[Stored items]
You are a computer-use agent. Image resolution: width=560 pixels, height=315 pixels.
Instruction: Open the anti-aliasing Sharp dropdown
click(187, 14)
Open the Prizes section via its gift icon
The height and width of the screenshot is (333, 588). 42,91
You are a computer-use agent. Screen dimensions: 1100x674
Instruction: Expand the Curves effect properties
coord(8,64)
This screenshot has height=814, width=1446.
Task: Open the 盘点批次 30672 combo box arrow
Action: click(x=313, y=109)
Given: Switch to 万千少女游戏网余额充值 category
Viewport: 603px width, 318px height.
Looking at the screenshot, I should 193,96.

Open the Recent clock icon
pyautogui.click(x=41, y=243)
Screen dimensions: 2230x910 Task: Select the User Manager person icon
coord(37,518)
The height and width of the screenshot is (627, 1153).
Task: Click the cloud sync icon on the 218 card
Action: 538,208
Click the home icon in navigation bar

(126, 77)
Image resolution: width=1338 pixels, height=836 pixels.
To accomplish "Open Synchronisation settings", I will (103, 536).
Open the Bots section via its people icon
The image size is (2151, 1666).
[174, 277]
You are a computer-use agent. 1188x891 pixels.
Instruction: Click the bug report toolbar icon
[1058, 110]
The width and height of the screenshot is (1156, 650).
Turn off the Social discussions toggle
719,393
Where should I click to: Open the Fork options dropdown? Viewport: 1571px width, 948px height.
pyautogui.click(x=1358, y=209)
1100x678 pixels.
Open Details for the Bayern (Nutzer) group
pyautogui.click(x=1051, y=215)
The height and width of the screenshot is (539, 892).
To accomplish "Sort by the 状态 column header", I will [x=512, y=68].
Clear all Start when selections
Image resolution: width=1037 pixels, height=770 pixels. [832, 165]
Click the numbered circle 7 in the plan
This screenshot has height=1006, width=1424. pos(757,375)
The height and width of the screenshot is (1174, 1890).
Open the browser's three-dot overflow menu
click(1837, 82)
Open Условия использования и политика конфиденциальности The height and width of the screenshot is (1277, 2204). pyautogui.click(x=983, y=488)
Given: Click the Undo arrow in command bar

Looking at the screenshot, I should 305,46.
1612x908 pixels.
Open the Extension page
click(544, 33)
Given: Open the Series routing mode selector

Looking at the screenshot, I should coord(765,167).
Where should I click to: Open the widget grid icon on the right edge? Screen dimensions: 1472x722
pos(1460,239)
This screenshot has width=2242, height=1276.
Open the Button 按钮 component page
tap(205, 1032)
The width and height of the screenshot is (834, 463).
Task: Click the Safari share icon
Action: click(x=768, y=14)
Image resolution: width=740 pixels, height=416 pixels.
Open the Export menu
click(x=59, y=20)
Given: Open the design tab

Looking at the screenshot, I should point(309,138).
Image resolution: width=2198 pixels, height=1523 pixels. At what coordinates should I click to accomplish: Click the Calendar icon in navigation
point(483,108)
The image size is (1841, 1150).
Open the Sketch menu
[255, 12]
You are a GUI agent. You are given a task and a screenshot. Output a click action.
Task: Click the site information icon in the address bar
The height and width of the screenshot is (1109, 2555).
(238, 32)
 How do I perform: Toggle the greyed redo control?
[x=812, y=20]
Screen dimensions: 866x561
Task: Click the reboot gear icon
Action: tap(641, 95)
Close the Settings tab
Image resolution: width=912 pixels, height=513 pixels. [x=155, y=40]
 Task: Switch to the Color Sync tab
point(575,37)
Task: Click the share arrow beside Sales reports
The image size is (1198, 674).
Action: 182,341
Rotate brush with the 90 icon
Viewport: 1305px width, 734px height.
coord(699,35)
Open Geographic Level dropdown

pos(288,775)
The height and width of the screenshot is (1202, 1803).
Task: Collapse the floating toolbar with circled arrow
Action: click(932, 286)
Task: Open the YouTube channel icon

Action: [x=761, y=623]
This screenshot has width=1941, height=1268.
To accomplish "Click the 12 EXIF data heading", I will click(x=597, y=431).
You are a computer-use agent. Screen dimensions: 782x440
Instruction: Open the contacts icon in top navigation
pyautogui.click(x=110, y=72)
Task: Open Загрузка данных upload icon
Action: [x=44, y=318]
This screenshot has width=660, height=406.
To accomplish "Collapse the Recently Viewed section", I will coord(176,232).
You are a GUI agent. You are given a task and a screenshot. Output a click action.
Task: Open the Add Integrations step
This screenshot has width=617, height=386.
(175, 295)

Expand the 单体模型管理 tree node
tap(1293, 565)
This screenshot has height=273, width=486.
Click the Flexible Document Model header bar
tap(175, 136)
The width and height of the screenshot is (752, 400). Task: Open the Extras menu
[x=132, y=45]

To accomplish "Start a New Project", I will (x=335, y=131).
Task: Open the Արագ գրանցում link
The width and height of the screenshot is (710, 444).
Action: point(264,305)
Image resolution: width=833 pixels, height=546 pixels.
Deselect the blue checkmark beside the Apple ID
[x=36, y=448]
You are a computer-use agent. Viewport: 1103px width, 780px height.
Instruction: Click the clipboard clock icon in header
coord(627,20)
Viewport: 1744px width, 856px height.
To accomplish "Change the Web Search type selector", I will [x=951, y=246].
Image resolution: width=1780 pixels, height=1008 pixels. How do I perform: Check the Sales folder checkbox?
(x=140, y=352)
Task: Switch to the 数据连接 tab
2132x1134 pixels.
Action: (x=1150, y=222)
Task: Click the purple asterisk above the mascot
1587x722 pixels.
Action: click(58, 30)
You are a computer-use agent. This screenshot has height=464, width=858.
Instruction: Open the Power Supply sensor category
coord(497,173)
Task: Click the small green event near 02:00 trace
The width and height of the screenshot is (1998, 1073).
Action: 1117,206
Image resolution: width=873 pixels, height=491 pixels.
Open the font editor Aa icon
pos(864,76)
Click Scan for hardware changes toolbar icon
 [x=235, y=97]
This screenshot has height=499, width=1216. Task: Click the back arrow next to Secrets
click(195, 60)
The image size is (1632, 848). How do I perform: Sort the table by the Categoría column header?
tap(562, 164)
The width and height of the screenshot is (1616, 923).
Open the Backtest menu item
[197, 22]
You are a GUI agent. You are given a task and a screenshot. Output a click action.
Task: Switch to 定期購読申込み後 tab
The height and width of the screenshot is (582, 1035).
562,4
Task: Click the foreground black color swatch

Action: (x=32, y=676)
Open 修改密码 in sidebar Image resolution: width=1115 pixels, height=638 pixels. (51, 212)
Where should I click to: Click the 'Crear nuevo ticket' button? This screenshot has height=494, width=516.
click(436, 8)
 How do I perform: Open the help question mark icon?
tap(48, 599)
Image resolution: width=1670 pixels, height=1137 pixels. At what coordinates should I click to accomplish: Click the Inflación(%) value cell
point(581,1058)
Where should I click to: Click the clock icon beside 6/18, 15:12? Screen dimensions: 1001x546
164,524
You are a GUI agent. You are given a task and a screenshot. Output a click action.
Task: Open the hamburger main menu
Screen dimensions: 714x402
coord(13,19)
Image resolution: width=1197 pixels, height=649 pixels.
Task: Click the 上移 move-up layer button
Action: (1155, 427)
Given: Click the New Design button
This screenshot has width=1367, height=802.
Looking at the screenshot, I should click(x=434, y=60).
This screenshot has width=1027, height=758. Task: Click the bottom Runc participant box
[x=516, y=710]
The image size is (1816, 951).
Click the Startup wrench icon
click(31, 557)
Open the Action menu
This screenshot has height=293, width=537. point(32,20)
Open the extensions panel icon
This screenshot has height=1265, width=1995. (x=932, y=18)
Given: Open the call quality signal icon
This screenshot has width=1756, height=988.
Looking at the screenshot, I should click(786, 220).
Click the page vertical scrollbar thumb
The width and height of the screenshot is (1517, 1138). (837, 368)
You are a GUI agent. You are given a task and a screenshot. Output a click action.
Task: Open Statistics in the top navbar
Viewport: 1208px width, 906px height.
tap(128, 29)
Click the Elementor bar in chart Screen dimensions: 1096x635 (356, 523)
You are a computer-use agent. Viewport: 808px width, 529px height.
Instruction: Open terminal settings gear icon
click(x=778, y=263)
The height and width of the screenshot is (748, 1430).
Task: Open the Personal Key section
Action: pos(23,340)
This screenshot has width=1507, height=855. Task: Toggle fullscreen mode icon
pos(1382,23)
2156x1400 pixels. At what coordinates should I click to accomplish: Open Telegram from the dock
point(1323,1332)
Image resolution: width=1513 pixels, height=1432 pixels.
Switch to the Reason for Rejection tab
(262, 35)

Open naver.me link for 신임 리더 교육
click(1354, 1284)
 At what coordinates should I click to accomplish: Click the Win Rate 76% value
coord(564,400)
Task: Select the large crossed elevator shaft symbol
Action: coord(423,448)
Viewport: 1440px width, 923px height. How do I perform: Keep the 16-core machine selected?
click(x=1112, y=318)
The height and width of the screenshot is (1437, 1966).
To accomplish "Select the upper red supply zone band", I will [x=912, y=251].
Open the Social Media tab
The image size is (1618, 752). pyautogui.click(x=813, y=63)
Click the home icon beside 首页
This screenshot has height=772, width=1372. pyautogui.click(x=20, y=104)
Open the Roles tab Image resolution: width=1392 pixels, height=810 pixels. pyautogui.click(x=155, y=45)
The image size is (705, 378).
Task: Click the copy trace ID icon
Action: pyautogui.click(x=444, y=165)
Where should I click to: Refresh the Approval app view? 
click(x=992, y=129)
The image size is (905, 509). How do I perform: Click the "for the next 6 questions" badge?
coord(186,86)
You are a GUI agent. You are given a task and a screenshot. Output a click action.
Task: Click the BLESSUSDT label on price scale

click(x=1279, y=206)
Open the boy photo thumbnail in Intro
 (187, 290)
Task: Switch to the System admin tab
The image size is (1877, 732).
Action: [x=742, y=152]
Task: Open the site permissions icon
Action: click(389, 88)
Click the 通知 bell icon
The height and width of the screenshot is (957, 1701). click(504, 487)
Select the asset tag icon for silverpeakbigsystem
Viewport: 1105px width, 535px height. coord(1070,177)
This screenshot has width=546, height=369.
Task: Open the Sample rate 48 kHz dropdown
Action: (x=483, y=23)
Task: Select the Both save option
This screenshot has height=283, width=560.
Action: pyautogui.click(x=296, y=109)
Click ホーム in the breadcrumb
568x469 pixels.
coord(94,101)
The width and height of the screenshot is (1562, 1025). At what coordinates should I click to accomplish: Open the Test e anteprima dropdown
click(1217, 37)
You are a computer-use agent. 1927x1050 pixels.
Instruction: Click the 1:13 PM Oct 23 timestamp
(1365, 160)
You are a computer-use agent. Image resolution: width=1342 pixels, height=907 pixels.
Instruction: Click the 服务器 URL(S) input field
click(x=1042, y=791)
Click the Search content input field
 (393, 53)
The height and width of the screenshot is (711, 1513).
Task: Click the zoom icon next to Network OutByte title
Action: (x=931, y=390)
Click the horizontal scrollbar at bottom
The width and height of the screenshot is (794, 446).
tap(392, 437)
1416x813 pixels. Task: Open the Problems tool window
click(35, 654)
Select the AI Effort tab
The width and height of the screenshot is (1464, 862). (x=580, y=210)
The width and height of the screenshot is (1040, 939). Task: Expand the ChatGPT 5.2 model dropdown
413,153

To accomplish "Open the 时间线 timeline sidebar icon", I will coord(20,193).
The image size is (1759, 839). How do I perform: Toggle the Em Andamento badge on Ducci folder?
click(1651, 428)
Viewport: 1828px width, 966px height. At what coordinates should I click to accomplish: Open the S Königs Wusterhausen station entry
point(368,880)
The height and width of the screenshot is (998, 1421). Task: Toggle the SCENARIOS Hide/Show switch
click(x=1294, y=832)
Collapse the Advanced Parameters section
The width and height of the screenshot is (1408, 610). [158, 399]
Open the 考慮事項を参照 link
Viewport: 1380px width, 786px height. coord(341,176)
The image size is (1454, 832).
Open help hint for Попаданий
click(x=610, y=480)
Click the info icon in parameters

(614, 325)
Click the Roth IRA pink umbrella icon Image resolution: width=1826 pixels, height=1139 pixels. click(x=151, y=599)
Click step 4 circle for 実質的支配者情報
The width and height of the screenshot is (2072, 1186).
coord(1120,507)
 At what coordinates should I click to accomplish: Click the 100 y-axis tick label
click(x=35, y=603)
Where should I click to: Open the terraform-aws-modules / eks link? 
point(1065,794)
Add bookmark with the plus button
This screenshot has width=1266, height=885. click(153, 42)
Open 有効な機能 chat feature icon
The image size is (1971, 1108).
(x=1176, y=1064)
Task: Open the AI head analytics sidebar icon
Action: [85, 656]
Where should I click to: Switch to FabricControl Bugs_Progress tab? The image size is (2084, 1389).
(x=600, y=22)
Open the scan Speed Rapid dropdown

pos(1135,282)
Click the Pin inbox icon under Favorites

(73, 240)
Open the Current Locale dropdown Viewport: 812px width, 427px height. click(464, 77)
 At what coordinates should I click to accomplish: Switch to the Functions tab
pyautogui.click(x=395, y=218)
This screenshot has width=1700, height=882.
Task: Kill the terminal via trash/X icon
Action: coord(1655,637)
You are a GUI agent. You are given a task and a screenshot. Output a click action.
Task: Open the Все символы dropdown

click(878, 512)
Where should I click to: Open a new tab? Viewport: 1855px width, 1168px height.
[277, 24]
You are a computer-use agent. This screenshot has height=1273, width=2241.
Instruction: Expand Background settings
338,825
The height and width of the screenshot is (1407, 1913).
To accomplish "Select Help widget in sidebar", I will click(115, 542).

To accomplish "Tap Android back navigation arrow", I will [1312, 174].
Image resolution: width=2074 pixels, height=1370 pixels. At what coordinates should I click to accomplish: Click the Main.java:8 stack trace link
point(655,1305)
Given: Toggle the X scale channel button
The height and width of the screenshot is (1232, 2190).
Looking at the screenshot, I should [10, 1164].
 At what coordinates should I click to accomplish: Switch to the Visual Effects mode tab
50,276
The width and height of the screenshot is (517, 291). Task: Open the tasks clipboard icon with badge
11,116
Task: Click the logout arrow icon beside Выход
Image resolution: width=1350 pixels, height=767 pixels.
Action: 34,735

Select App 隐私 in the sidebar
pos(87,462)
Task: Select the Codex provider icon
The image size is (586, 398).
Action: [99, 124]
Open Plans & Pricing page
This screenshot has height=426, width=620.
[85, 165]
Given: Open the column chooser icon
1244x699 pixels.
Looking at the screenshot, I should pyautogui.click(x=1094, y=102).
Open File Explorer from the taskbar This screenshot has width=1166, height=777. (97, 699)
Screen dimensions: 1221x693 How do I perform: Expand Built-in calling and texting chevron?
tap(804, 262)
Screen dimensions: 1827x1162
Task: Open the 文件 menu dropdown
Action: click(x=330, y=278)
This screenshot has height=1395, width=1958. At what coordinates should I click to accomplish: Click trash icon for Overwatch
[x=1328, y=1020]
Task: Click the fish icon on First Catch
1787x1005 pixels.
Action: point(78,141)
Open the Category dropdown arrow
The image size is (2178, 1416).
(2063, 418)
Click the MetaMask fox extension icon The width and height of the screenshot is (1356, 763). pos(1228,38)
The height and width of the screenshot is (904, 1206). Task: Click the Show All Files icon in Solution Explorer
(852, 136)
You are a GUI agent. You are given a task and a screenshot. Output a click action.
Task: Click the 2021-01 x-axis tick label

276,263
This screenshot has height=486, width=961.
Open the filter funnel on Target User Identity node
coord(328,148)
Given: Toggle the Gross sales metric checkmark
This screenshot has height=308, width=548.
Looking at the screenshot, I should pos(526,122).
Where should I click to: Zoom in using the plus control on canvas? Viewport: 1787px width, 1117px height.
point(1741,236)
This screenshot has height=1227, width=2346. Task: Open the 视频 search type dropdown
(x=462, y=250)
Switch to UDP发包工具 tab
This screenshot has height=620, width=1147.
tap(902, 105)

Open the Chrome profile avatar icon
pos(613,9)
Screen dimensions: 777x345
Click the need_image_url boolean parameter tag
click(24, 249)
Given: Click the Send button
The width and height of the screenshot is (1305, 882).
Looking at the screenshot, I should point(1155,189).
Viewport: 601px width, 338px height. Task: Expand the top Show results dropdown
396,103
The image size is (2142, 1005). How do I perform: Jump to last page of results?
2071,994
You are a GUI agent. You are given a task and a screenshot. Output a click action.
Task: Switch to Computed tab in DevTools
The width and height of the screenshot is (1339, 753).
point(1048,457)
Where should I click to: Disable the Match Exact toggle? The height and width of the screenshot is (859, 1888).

→ Assignment
For the records above, how many lines contain the word "will"? Reply with the number only.

→ Solution for this task
10